Chemists worked on a few subjects related to gas warfare. One was the development of more effective gases, i.e. those that would harm more soldiers, preventing them from fighting. Mustard gas was the most effective and famous among these. Two German chemists developed this new gas for use at the battlefield. Knowledge of chemistry was also needed for developing methods for keeping and transferring the gases from one place to the other and of discharging them. Not less significant was the research and development on protection methods against poison gases. As these means needed to block or neutralize the poison gases, scientists employed their knowledge of the gases used and experiments in finding durable and practical means gas masks, filters etc., and treatment to injured soldiers. Chemical research was very important also beyond gas warfare. Chemists, including those working in academic institutes, developed more efficient processes for the production of many materials that were scarce during the war, due to either high demands or to the blockage of import, or both. Among these materials were explosives, but also dyes, on some of which the Allied had relied on import from Germany, and rubber, for which the Germans began producing a synthetic substitute that had been developed on laboratory scale a few years earlier.

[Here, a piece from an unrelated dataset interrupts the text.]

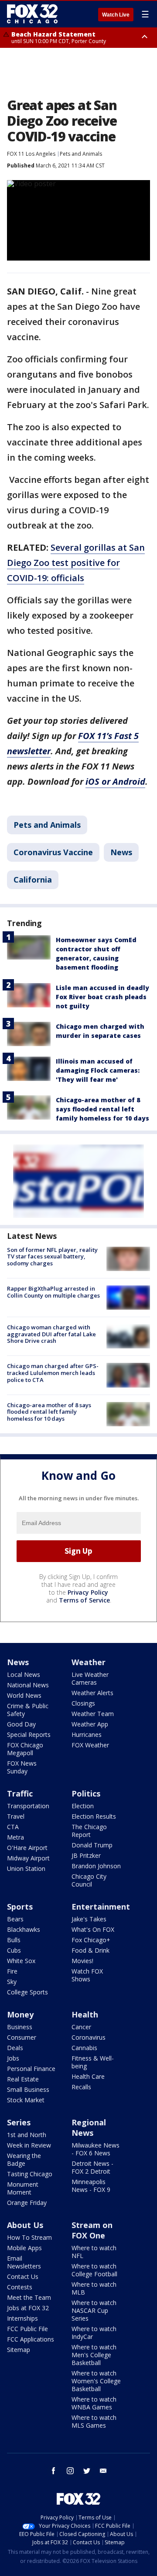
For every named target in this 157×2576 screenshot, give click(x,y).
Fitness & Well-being (93, 2062)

Among the contributions of physicists, methods of submarine detection provided the most innovative outcomes. To improve the use of underwater microphones, employed to detect the noise made by submarines, Allies’ scientists explored the hitherto understudied field of sound waves in seas and oceans. In other words they carried scientific research for improving the technology. Systems of underwater microphones that physicists developed proved themselves practical in detecting submarines, at least under the right conditions. Still, a more influential and revolutionary technology was that of detecting submarine objects by the echo of ultrasonic waves. The system required practical methods for producing the ultrasonic waves and receiving the feeble reflecting wave from the submarine. For this end, the French physicist Paul Langevin employed a phenomenon in quartz crystals2, which hitherto had not been applied beyond the scientific laboratory. With quartz crystals that converted electric oscillation to mechanical vibration and back Langevin made the new technology, later known as sonar, practical.
Methods for submarine detection, like new materials produced by chemists, the gas warfare, as well as other technologies developed during the war, showed for many that science and scientists are highly valuable for war related technologies. Moreover, if science is such a powerful force during the war, it can, many concluded, be also an eminent power in time of peace. Thus following the war, science emerged as both a threat and a promise for human welfare, depending on how society would use it.